Alvin Toffler wasn’t kidding when he wrote his book about the galloping pace of technology and what it does to our fragile psyches. We have had to adjust to staggering changes in our brief lifetimes. Those people who know how to put world change on the face of a clock would say that what has occurred in our lives in “one minute” would be like “two days” for the pre 20th century populations. Something like that.
This was brought into crystal clear focus for me when I was forced to say goodbye to my thirty eight year old Maytag dryer recently. Here is what it did: clothes were inserted into a cavity. The user closed the door to the cavity, and pushed a button on the top of the machine. Whirring started, the clothes got tossed around, and they got dry.
My new machine arrived and was installed. I went down into the laundry room, and I was instantly confused. There was a dashboard on my new machine. Instead of one lone “start” button, there was a digital array of flashing lights and a touch screen.
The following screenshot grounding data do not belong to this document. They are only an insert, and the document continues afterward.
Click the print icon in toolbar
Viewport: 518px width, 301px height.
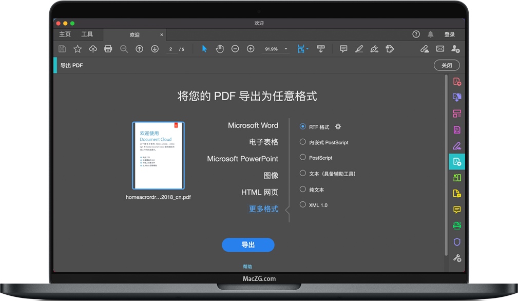(x=108, y=49)
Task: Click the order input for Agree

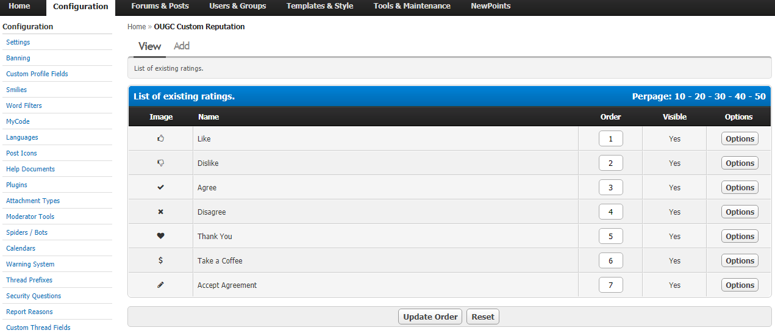Action: 610,187
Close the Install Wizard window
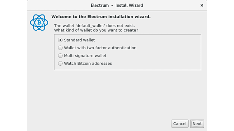The image size is (234, 131). tap(202, 5)
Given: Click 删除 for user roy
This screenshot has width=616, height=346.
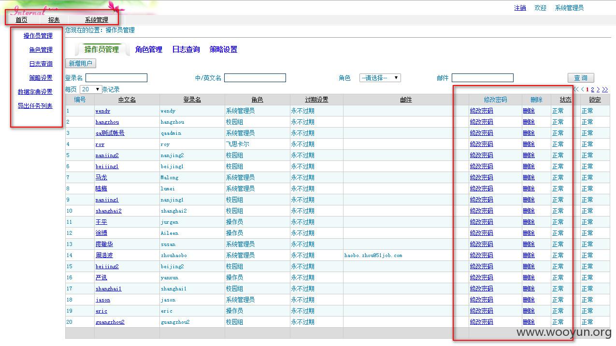Looking at the screenshot, I should 529,144.
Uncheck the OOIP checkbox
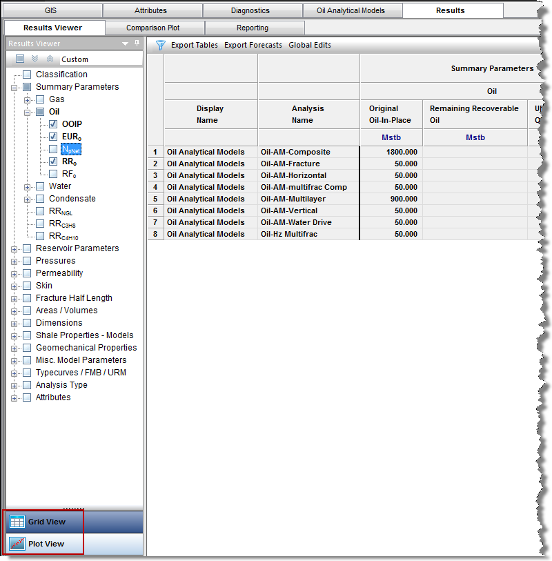Viewport: 552px width, 561px height. [x=53, y=124]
There is now dryer terminology. If I am in a carefree mood, I can choose “casual dry” for my garments. I haven’t tried this, but I am wondering what the manufacturers have in mind for “casually dried” clothing. There is, of course, an energy saving array of choices, from “unheated tumbling” to “damp dry” to “put your clothes in and the machine won’t do anything at all, but your electric bill will be very small.”
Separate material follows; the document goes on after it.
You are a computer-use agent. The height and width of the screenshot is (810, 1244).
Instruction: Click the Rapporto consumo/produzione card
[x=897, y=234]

The new dryer has a “sterilizing” feature. That, of course, is on the opposite side of the dial from the energy saving features. Apparently, because our world is full of insidious flus and deadly bacteria, we need to have the security of being able to blast those demons off our clothing. If you don’t need to go quite that far, you can “steam” your clothes. I think steamed clothes have fewer wrinkles. Or calories. I am not sure.
My new dryer came with an instruction manual. In four languages. My old Maytag didn’t have such a thing. The man showed me the button, and said “push it to turn the dryer on. It will stop when the clothes are dry.” This manual tells me things like how to use fabric softening accessories, which settings to use for lingerie and “delicates,” how to use the machine to dry clean stuff at home, how to remove odors from stinky things, and what to do if the machine’s digital screen goes blank. It also seems to imply all sorts of things about the American lifestyle. For instance, about those stinky things. I resent the fact that the dryer manufacturers think that we are a stinky populace. And as for “casual” drying: I am looking in vain for the “formal” drying setting. You know, for when I am having a black tie HBO night.
I still have my old Maytag washer. I am going to be very sad when I have to say goodbye to that and learn how to do “casual” washing.